Wild poliovirus outbreak in Malawi and prospects for the Eastern Mediterranean Region
The Ministry of Health of Malawi reported on 17 February 2022 an outbreak of wild poliovirus type 1 (WPV1) after a case was detected in a young child in the capital Lilongwe. WHO is supporting the Malawi health authorities to carry out a risk assessment and outbreak response, including through a supplementary immunization campaign.
Editorial note
This new WPV1 case confirmed in Malawi (map) is significant as it is the first case of wild poliovirus to be detected in Africa in more than five years.

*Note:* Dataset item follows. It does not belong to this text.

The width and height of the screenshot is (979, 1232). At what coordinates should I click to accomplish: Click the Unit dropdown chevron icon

The case is a 45 month -old female with onset on 19 November 2021. She is a resident in Central Lilongwe and presented with paralysis of the right arm and leg, and fever of sudden onset.

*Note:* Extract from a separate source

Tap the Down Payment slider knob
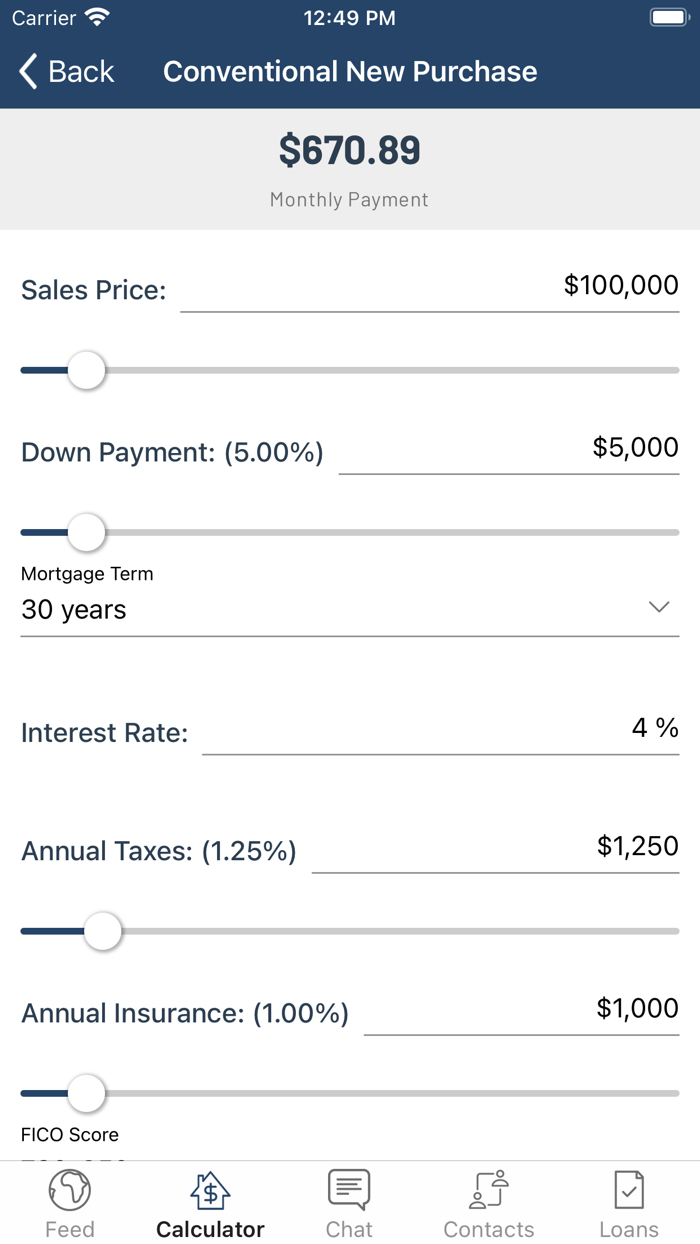The width and height of the screenshot is (700, 1244). click(x=85, y=532)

Sequencing has grouped the Malawi cluster as YC2 – with the closest match being a Pakistan WPV1 sequence detected in 2019 in Sindh Province (table).
The last case of WPV in the WHO African Region was reported in 2016 in northern Nigeria. The African Region was declared free of indigenous WPV in August 2020 after Nigeria had passed three years without any trace of WPV. This new case in Malawi has been categorized as imported from the WHO Eastern Mediterranean Region and thus does not affect the African Region’s certification status as free of WPV.
Polio is a highly infectious disease that mainly affects children under five years of age. The virus is transmitted person-toperson and spreads mainly through the faecal-oral route or, less frequently, by a common vehicle (for example, contaminated water or food) before multiplying in the intestine. Initial symptoms are fever, fatigue, headache, vomiting, stiffness of the neck and pain in the limbs. Poliovirus invades the nervous system, and can cause total paralysis in a matter of hours. One in 200 infections leads to irreversible paralysis (usually in the legs). Among those paralysed, 5% to 10% die when their breathing muscles become immobilized.
There are three strains of WPV (type 1, type 2 and type 3). WPV2 was eradicated in 1999, and no case of WPV3 has been found since the last reported case in Nigeria in November 2012. Silent circulation of polio can complicate control measures as only one in 200 infected children will present with paralysis.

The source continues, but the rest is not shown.